Rispetto per lo spirito
Moltissimi credono che esista un principio metafisico/ultraterreno che
pervade l’essere umano e/o altre parti della realtà fenomenica:
alcuni riconducono queste convinzioni a specifiche religioni, mentre
altri coltivano una ricerca spirituale pura e priva di preconcetti o
dogmi. Come vedremo meglio nel prossimo paragrafo non occorre fare ricorso ad alcun tipo di realtà metafisica per affermare i diritti degli animali (o dell’ambiente); tuttavia è mia convinzione che i tempi siano maturi per una comprensione globale del fenomeno dell’esistenza e per unificare le molteplici discipline che la studiano, onde trarre l’esatta consapevolezza di chi siamo e del nostro ruolo nell’universo e, di conseguenza, nei rapporti con ciò che è “altro da noi”. Anche le religioni
più datate, tanto quelle occidentali quanto quelle orientali,
contengono riferimenti alla pratica del vegetarismo, alla non violenza
nei confronti degli animali e all’astensione dal provocare loro
sofferenza: perfino la religione cattolica delle origini, prima di passare
dai filtri e dai magli delle revisioni di natura politica dell’età
di Costantino, rifiutava il consumo di cibi animali, basandosi sugli
insegnamenti di Gesù. Ma, al di là delle religioni, è oggi possibile indagare la natura dello spirito e dell’invisibile anche attraverso metodi scientifici, quali la fisica (astrofisica, fisica quantistica, etc.) e la psicoterapia regressiva: che esistano realtà non percettibili ai sensi umani è ormai risaputo da lungo tempo, mentre ogni giorno di più si comprende che tutto ciò che una volta era considerato mito, magia, paranormale, superstizione o religione, rappresenta soltanto quella parte dell’universo che normalmente, pur esistendo, non siamo in grado di cogliere sensorialmente. In questo universo ultrasensibile la maggior parte della materia/energia, suggerisce oggi la fisica, è invisibile: lo “spirito”, pertanto, non rappresenta nulla di trascendentale, ma semplicemente una forma di energia che la tecnologia contemporanea non ci rende ancora in grado di cogliere, al pari di quegli universi paralleli teorizzati da una parte sempre più ampia dei fisici odierni. Il principio spirituale che anima l’uomo non differisce da quello che pervade l’intero universo: che noi ne siamo creatori o creati, infatti, giocoforza i suoi elementi e modi di esistere sono analoghi ai nostri e affermare il contrario sarebbe paradossale come dire che un figlio non ha nulla a che vedere con la propria madre (o viceversa). Va da sé che, essendo tutti partecipi della medesima energia, tutti noi riceviamo un beneficio dal suo accrescimento, dalla sua tutela, mentre tutti noi veniamo danneggiati dalla sua lesione: illudersi che dal male che arrechiamo a qualunque parte dell’esistente possa avvantaggiarci è molto miope e, anzi, probabilmente supera perfino il confine con la cecità più assoluta. 4.
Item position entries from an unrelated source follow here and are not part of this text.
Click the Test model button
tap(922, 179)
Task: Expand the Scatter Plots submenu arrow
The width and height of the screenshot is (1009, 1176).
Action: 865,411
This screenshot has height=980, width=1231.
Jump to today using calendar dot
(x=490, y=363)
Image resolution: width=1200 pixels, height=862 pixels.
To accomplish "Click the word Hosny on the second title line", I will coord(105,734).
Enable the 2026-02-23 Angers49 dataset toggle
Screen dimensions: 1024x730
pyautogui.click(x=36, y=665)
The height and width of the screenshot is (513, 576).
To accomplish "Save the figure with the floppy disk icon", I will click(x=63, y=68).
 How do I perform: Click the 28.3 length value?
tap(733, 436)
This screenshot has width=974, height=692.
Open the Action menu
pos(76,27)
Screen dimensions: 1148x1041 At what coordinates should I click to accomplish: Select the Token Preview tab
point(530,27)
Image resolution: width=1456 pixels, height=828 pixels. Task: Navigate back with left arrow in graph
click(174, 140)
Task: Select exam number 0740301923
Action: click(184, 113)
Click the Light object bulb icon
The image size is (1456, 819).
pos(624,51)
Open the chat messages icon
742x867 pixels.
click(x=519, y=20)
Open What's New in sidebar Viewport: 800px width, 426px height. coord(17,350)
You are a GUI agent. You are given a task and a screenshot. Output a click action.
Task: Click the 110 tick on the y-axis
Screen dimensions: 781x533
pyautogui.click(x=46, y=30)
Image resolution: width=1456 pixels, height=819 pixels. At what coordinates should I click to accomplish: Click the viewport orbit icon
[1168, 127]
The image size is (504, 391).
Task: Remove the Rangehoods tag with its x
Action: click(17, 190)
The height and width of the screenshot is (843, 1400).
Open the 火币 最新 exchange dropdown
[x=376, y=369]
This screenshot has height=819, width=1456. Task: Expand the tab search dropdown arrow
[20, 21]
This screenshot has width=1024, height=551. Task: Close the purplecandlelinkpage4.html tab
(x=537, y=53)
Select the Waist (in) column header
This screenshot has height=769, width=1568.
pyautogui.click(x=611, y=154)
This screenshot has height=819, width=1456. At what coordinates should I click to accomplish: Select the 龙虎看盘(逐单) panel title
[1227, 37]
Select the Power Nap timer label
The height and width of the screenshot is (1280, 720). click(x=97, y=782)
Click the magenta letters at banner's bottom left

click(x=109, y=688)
Rispetto per gli animali non umani
Purtroppo la maggior parte degli esseri umani non agisce per finalità
altruistiche, ma basandosi in primo luogo sul proprio interesse (benchè,
come sopra detto, ciò sia illusorio): per questo motivo, nell’esporre
le ragioni del veganismo, ho inteso anteporre le ragioni più
egoistiche.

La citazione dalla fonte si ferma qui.